## Brief 1
Please reproduce verbatim the part of the integral question between "The Integral" and "Answer: (A)", inclusive.

## Source passage

--- BEGIN ---

Question

The Integral
$\int \frac{(1 - \frac{1}{\sqrt{3}})(\cos x - \sin x)}{1 + \frac{2}{\sqrt{3}}\sin2 x} \,dx$
is equal to

• A. $\frac{1}{2} \log_e \left| \frac{\tan\left(\frac{\pi}{2} + \frac{\pi}{12}\right)}{\tan\left(\frac{\pi}{2} + \frac{\pi}{6}\right)} \right| + C$
• B. $\frac{1}{2} \log_e \left| \frac{\tan\left(\frac{\pi}{2} + \frac{\pi}{6}\right)}{\tan\left(\frac{\pi}{2} + \frac{\pi}{3}\right)} \right| + C$
• C. $\log_e \left| \frac{\tan\left(\frac{\pi}{2} + \frac{\pi}{6}\right)}{\tan\left(\frac{\pi}{2} + \frac{\pi}{12}\right)} \right| + C$
• D. $\frac{1}{2} \log_e \left| \frac{\tan\left(\frac{\pi}{2} - \frac{\pi}{12}\right)}{\tan\left(\frac{\pi}{2} - \frac{\pi}{6}\right)} \right| + C$

Answer 1

Answer: (A)

--- END ---

## Data extract

--- BEGIN ---

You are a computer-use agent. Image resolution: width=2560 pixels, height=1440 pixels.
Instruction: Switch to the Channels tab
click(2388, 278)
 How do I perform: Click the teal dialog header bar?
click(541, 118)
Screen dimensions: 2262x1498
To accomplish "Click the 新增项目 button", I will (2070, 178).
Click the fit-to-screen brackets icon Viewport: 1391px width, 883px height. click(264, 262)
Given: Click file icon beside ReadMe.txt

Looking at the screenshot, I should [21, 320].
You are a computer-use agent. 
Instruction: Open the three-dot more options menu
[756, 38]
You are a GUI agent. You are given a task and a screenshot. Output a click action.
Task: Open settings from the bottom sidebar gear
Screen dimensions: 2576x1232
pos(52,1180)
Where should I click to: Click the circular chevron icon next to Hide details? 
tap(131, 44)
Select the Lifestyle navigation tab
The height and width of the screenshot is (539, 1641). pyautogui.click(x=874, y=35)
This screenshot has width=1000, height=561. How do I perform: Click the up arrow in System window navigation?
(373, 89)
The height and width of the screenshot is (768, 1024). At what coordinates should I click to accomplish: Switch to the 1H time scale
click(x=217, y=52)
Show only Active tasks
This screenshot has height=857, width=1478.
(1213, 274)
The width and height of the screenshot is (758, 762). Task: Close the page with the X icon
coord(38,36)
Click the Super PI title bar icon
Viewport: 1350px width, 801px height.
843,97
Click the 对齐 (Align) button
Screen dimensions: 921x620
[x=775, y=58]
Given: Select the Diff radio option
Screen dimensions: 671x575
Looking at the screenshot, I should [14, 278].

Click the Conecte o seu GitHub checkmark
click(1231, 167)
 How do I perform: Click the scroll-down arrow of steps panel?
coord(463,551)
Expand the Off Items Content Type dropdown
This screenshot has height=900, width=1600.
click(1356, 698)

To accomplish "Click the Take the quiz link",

--- END ---

## Brief 2
Render the entries from the line holding "Expand the Off Items Content Type dropdown" through the end of the entries as a numbered list, leaving out blank lines.

## Task answer 1
The Integral
$\int \frac{(1 - \frac{1}{\sqrt{3}})(\cos x - \sin x)}{1 + \frac{2}{\sqrt{3}}\sin2 x} \,dx$
is equal to

• A. $\frac{1}{2} \log_e \left| \frac{\tan\left(\frac{\pi}{2} + \frac{\pi}{12}\right)}{\tan\left(\frac{\pi}{2} + \frac{\pi}{6}\right)} \right| + C$
• B. $\frac{1}{2} \log_e \left| \frac{\tan\left(\frac{\pi}{2} + \frac{\pi}{6}\right)}{\tan\left(\frac{\pi}{2} + \frac{\pi}{3}\right)} \right| + C$
• C. $\log_e \left| \frac{\tan\left(\frac{\pi}{2} + \frac{\pi}{6}\right)}{\tan\left(\frac{\pi}{2} + \frac{\pi}{12}\right)} \right| + C$
• D. $\frac{1}{2} \log_e \left| \frac{\tan\left(\frac{\pi}{2} - \frac{\pi}{12}\right)}{\tan\left(\frac{\pi}{2} - \frac{\pi}{6}\right)} \right| + C$

Answer 1

Answer: (A)

## Task answer 2
1. Expand the Off Items Content Type dropdown
2. This screenshot has height=900, width=1600.
3. click(1356, 698)
4. To accomplish "Click the Take the quiz link",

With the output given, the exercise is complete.